On the road to an NBA championship, the margin for error is slim. A few blown defensive possessions and a few bad decisions with the ball, and all of a sudden you're watching another team raise the trophy. We saw as much last year.
It's something to consider when evaluating the Los Angeles Clippers' title hopes and the loss of J.J. Redick to injury. While it's not yet clear how long Redick will be out with a bulging disc in his back, he's missed the last 11 games. Doubt of his return this year may be starting to seep in, as evidenced by Doc Rivers' conversation with Broderick Turner of the Los Angeles Times:
There still is no timetable for his return, and Clippers Coach Doc Rivers was asked Tuesday night if he feared that Redick could be out for the rest of the season.
"I don't know," Rivers said before the game against the Suns. "I haven't had that fear yet. I don't want that fear, maybe would be a better way of putting it. But I don't know. I just keep getting updates.
The uncertainty of Redick's return certainly casts a shadow on the current proceedings, even though the Clippers have managed to keep things rolling without his services.
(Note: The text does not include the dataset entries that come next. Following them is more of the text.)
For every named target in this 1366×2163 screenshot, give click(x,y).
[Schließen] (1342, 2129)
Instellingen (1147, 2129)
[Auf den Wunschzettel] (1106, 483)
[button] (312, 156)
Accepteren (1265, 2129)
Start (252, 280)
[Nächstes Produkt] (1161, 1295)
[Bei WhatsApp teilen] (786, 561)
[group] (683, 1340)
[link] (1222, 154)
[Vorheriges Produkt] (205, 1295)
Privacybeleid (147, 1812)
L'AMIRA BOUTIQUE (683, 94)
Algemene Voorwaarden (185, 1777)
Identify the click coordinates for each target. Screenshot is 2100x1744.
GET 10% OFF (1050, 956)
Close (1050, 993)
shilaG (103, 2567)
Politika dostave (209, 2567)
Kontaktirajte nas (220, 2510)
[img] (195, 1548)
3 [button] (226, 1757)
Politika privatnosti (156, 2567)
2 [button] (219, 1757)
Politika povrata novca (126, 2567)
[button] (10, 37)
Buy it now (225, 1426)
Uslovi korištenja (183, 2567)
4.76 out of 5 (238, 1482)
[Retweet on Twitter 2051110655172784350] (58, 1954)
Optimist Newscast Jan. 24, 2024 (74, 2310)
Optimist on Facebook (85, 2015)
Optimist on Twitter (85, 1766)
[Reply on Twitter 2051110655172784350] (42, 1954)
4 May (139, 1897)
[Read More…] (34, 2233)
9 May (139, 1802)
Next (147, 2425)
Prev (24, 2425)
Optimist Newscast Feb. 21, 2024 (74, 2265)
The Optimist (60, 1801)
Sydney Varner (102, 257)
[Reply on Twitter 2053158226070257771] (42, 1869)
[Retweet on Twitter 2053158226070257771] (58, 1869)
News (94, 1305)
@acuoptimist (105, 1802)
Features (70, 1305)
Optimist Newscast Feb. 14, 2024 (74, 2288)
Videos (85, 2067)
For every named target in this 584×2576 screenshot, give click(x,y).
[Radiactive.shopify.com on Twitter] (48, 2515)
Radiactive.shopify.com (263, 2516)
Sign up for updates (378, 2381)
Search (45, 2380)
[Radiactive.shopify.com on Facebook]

This season, the Clippers are 21-9 with Redick in the lineup and 21-11 without him, which seems to diminish his overall importance. If a team maintains a similar winning percentage without a player as they did with him in a similar sample size, how crucial could he really be?
It's an interesting point, but it's hard to argue that the Clippers aren't significantly better off with Redick healthy and playing a starter's share of minutes.
This season when Redick is on the floor, the Clippers have an offensive rating of 118.8. For context, the highest offensive rating that a team has posted in NBA history was 115.6 by the Showtime Lakers. The Clippers haven't been just great offense with Redick on the floor—they've been unstoppable.
Overall, the Clippers are 3.1 points per 100 possessions better with Redick on the floor this season, which is a pretty hefty number.
Jamal Crawford has proven to be plenty capable in Redick's absence and has been a big reason for why the Clippers have kept playing well; but by comparison, the Clippers have only been .4 points better with him on the floor as opposed to off.
On/off is far from a perfect stat though, which is why it's important to consider lineup data as well. The three best Clippers lineups this year (at least 75 minutes played) in terms of net rating (the difference between a team's offensive and defensive rating) all involve Crawford instead of Redick.
Part of that has to do with Crawford playing more minutes and getting more time with Matt Barnes instead of Jared Dudley, but it's noteworthy nonetheless.
This has probably been the best season of Crawford's 14-year career, and Darren Collison is providing valuable minutes as well. It's been a "next man up" approach for the Clippers on the wing this year, and it's a testament to Chris Paul, Blake Griffin, DeAndre Jordan and Doc Rivers that the offense hasn't missed a beat as other players have shuttled in and out of action.
Again, though, this isn't about whether the Clippers can survive without Redick. They've already proven they can. It's about whether they can thrive and make a run through a loaded Western Conference without him.
That's where things get a little dicier. Although the rotation will shorten up a bit in the postseason, the prospect of giving Willie Green, Danny Granger and even Collison substantial minutes on the wing against elite competition is a little scary. Each player presents their own matchup issues, and Crawford is prone to streaky games and shaky defense.
Redick doesn't often get a lot of recognition for it, but he may honestly be the team's best perimeter defender outside of Matt Barnes, which makes him more of a necessity than a luxury. The Clippers are ninth in defensive efficiency this year, but there are questions as to whether they can hold up against the league's elite on that end. After witnessing what the Memphis Grizzlies did to the Clippers last year in the playoffs, perhaps that's a fair concern. Matt Moore at CBSSports.com echoed that sentiment here:
Basically, the Clippers have beat up on terrible teams and struggled against most teams with a pulse. Worse still, they're sliding backwards. (...) Rivers is right that they need help, and there's certainly time to fix it. But the Clippers aren't title contenders this season because their defense hasn't made the leap.
The conclusion that the Clippers aren't title contenders may be a little harsh, particularly since the Miami Heat just won an NBA championship with the ninth-ranked defensive efficiency during the regular season. Of course, we know the Heat are capable of "flipping the switch" and defending at an elite level, which is something we just haven't seen from the Clippers quite yet.
That's ultimately the issue with losing Redick. The Clippers won't be at their best if he isn't in the lineup, and we know what teams like the Oklahoma City Thunder and San Antonio Spurs are capable of when operating at full strength, which both should be.
The Clippers don't have the same benefit of past performance to inspire confidence, but it's a bit reckless to completely write off one of the best teams in the league, with or without Redick. We've seen teams catch lightning in a bottle in the past, like the Dallas Mavericks did in 2011, even when the loss of Caron Butler looked like a damning one.
The odds are certainly against the Clippers if Redick can't suit up for the postseason, but a team with two of the best players in the league and one of the best coaches will always have a puncher's chance at a title.
All stats via basketball-reference.com and nba.com/stats.